Это, напомним, был юношеский и едва ли не школьный проект — к концу 1970-х годов Романов со своей гитарной техникой и талантом найти правильный аккорд мог легко дать фору мэтрам тогдашней советской эстрады.
Которая, напомним, отнюдь не вся представляла собой песни про такого молодого Ленина и бессмертный подвиг товарища генерального секретаря. Давид Тухманов выпускал пластинки вполне адекватного, западного качества арт-рока, вислоусые белорусы из «Песняров» и «Сябров» умело комбинировали народную мелодику с поп-роковыми аранжировками, Алла Пугачева уже собирала стадионы и стала для всего Союза женщиной, которая поет не так, как другие.
Кроме того, в канун Олимпиады-80 несколько смягчилась и цензура: в СССР выступил Элтон Джон, «Мелодия» начала издавать по лицензии пластинки западных исполнителей (большинство, впрочем, проходило по разряду дефицита; но в крайнем случае с «забугорным» репертуаром можно было ознакомиться в исполнении «Веселых ребят» и группы болгарских товарищей с тогда еще ничего не говорящим названием «ФСБ»), на телевидении появилась программа «Мелодии и ритмы зарубежной эстрады», в которой при определенном везении можно было застать не только Дина Рида с Карелом Готтом, но и Boney M, АВВА или даже, страшно сказать, Сюзи Куаттро.
По дороге разочарований
Но «Воскресение», будучи, с одной стороны, коллективом полуподпольным и потому в еще меньшей мере связанным условностями, а с другой — командой настоящих профессионалов, имело на своей стороне неоспоримый козырь: тексты на понятном языке, исполненные настоящей искренности и честности.
Впоследствии эстеты будут морщить носы по поводу всех этих «бульвары встрепенулись, словно крылья» и «была земля цветущей под ногами всего лишь день назад» — во многом справедливо; большой поэзией это не назовешь. Однако ж рядовой слушатель искал не искусства ради искусства, а понятных, близких слов и образов под понятную и близкую сердцу музыку — и вот именно это Романов и его друзья давали (и продолжают давать) аудитории щедро и без всякой модной нынче иронии.
В этой наивной прямолинейности, наверно, и таится секрет популярности песен Романова — несмотря на меняющиеся музыкальные моды и веяния. Оттолкнувшись от столь же наивного и прямолинейного американского блюза, он сумел создать уникальный — и вот уже почти 40 лет прилежно копируемый поколениями русских музыкантов — симбиоз рок-н-ролльных гармоний с почти романсовой мелодикой, ставший практически архетипом для стиля, получившего в 1990-е название «русского рока».

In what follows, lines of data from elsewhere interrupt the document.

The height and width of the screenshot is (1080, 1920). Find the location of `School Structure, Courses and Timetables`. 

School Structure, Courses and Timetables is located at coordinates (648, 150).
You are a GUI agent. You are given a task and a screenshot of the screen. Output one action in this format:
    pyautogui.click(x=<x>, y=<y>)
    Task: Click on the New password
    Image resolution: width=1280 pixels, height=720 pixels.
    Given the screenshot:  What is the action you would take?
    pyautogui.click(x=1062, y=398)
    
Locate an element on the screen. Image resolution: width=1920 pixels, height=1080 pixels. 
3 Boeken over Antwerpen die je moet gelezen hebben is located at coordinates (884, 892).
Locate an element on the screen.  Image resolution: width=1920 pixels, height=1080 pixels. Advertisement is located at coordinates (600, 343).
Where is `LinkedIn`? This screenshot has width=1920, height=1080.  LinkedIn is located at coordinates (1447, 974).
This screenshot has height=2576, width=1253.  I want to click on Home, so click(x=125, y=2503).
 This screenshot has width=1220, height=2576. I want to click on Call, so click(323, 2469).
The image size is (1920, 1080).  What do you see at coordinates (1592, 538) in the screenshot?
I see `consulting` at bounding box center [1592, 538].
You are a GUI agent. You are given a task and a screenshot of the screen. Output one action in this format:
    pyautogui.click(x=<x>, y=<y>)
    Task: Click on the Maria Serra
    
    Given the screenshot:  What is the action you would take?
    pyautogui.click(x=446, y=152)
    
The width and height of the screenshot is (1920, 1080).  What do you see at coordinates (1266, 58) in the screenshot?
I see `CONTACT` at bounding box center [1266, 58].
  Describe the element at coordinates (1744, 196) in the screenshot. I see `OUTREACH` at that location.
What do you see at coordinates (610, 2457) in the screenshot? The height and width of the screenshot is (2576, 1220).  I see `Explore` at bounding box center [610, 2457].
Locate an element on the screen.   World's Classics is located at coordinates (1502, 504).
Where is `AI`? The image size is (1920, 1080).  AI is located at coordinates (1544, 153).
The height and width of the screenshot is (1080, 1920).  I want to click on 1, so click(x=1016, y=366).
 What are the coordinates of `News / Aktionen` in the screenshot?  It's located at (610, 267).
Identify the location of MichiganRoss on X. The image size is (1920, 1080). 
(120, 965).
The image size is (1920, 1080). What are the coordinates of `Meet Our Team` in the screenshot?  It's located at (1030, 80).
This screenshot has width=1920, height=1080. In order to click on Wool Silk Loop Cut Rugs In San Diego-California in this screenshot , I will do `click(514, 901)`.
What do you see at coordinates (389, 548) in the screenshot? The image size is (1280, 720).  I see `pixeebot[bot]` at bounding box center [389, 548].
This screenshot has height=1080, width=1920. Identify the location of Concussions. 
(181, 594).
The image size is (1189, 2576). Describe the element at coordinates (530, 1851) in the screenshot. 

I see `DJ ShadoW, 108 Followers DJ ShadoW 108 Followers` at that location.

При этом нельзя не заметить, что «Воскресение» в свое время двигалось, в общем и целом, в одном направлении с западными коллегами — достаточно вспомнить британцев Dire Straits и Криса Ри, на стыке 1970-х и 1980-х убравших стадионный пафос из классического рока и заменивших его на простоту и искренность панка и фолка.
Свою эстетику Романов прекрасно описал в ранней — и, по сути, программной — песне:
«В ворохе песен для каждого случая,
Есть тихая радость и громкая грусть,
Вопли и вздохи, и самая лучшая
Песня не спета еще, ну и пусть.
А если достигну я славы и почестей
А после постигну, что всё суета,
Есть, значит, правда, она в одиночестве,
Вечная правда, а в ней красота».
Ее он и придерживается все эти годы — с неизменно превосходным, пусть и неброским на фоне «рвущих» социальные сети молодых и не очень «хайпожоров» от рока и от эстрады (разница между ними, впрочем, всё менее уловима). Полные залы он собирает по-прежнему, без скандалов и еженедельных упоминаний в масс-медиа. Вероятно, это и есть знак настоящего — долгоиграющего, как старая добрая виниловая пластинка, — признания.